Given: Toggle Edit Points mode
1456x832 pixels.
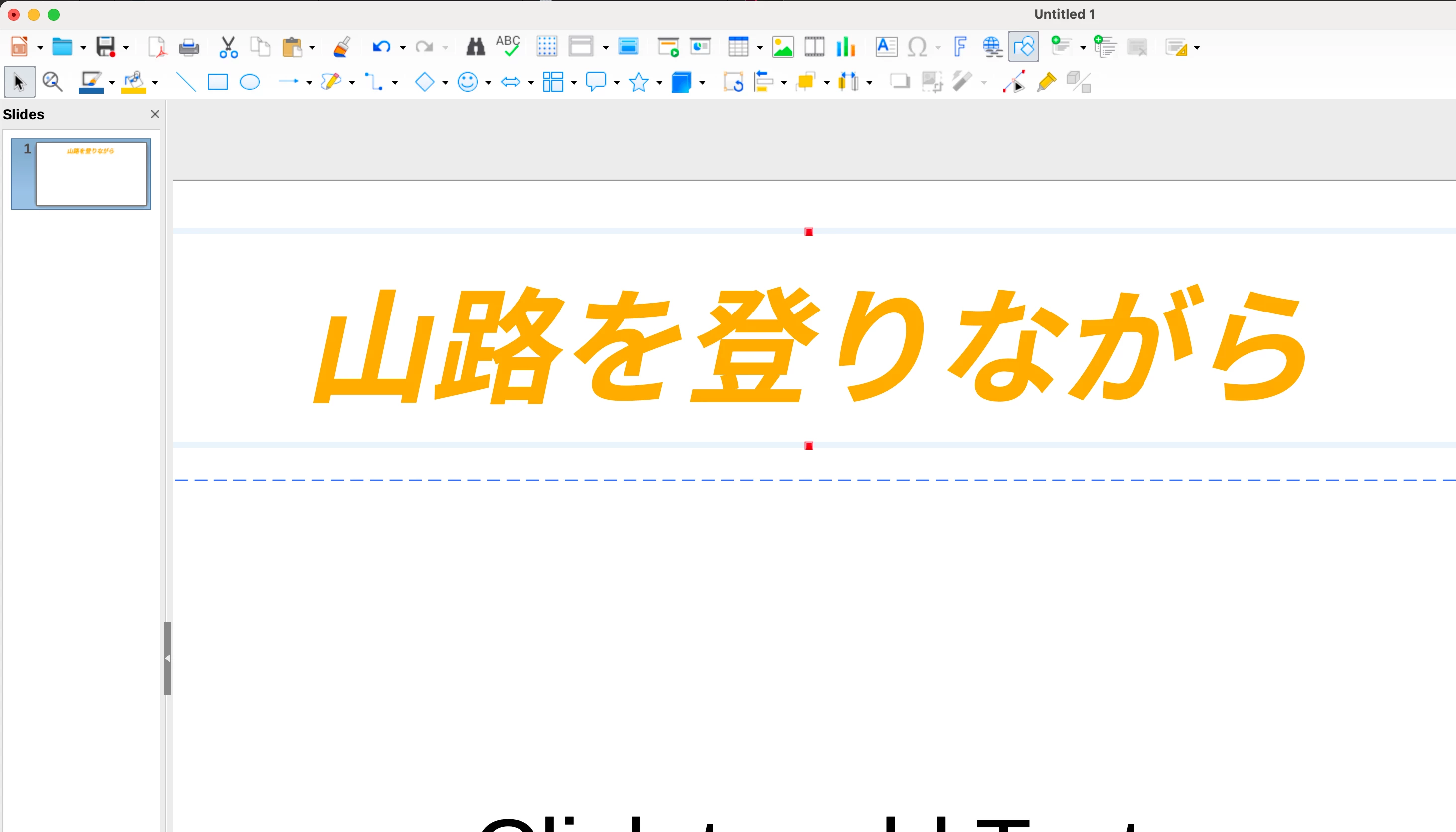Looking at the screenshot, I should 1014,82.
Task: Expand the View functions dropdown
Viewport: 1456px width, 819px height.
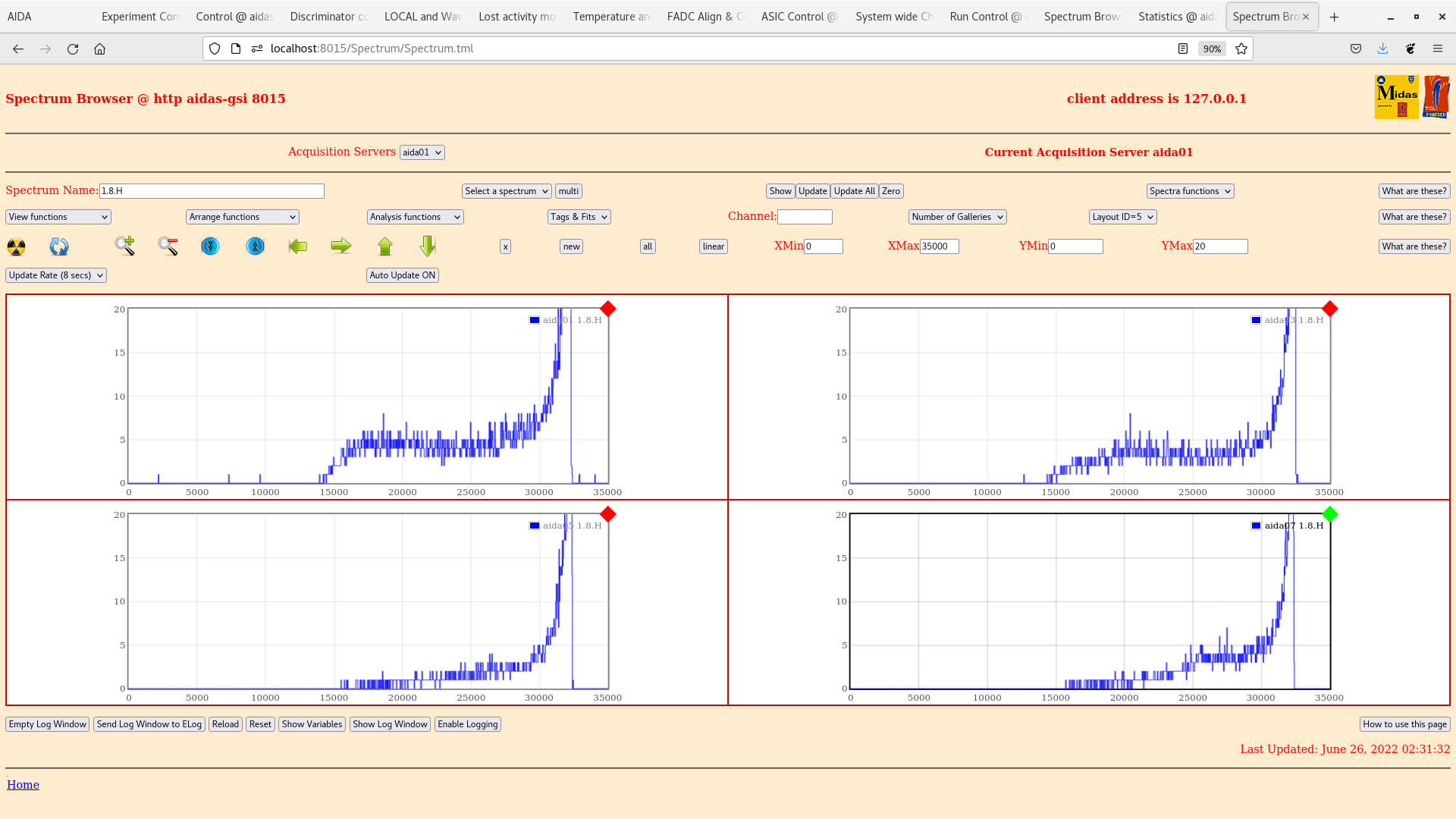Action: click(x=58, y=217)
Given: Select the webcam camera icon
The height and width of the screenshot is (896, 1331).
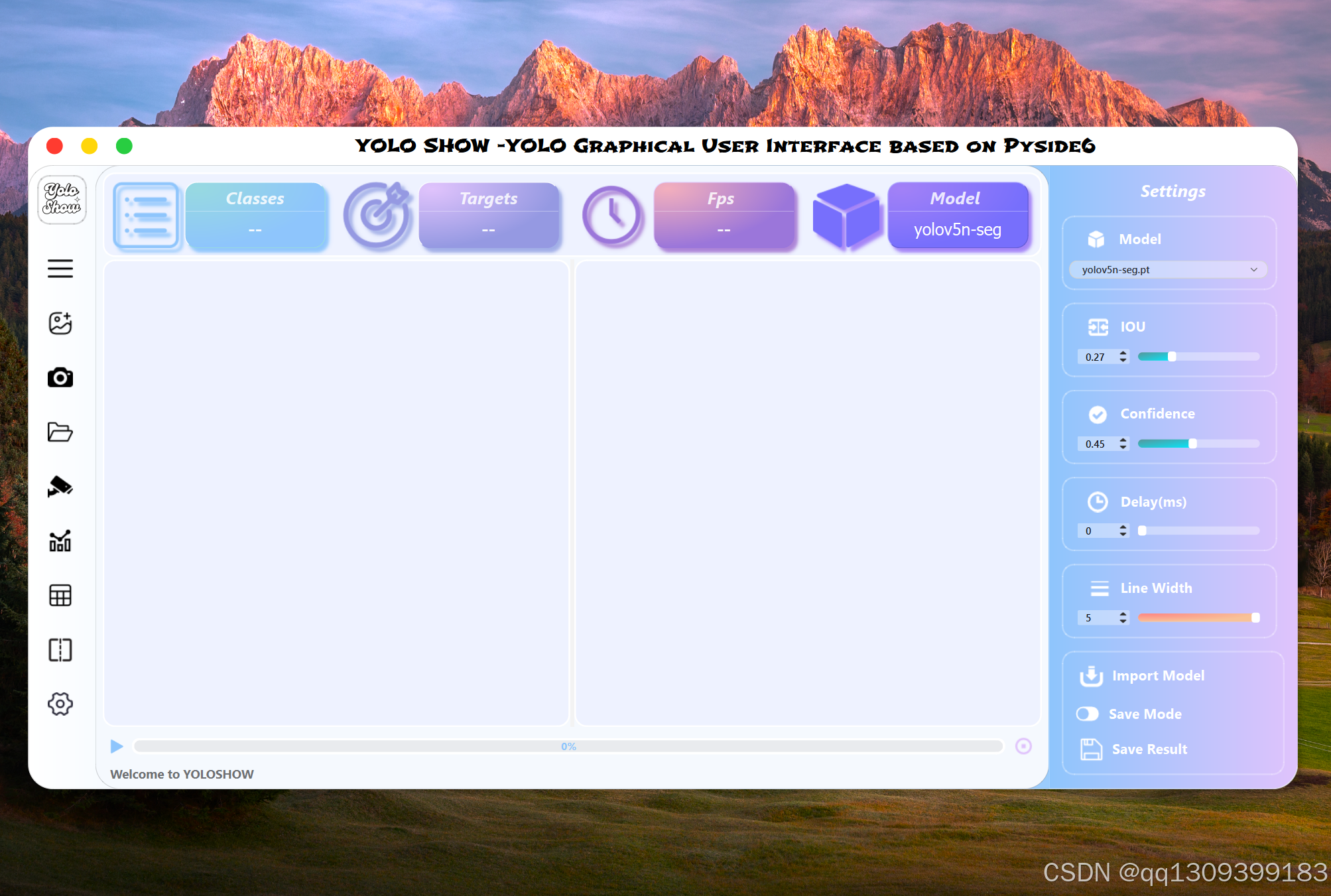Looking at the screenshot, I should [x=60, y=377].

----

> **Directions**
The lines of the records that contain the string "Given" should be located and copied.

> **Answer for this exercise**
Given: Toggle Edit Points mode
Given: Select the webcam camera icon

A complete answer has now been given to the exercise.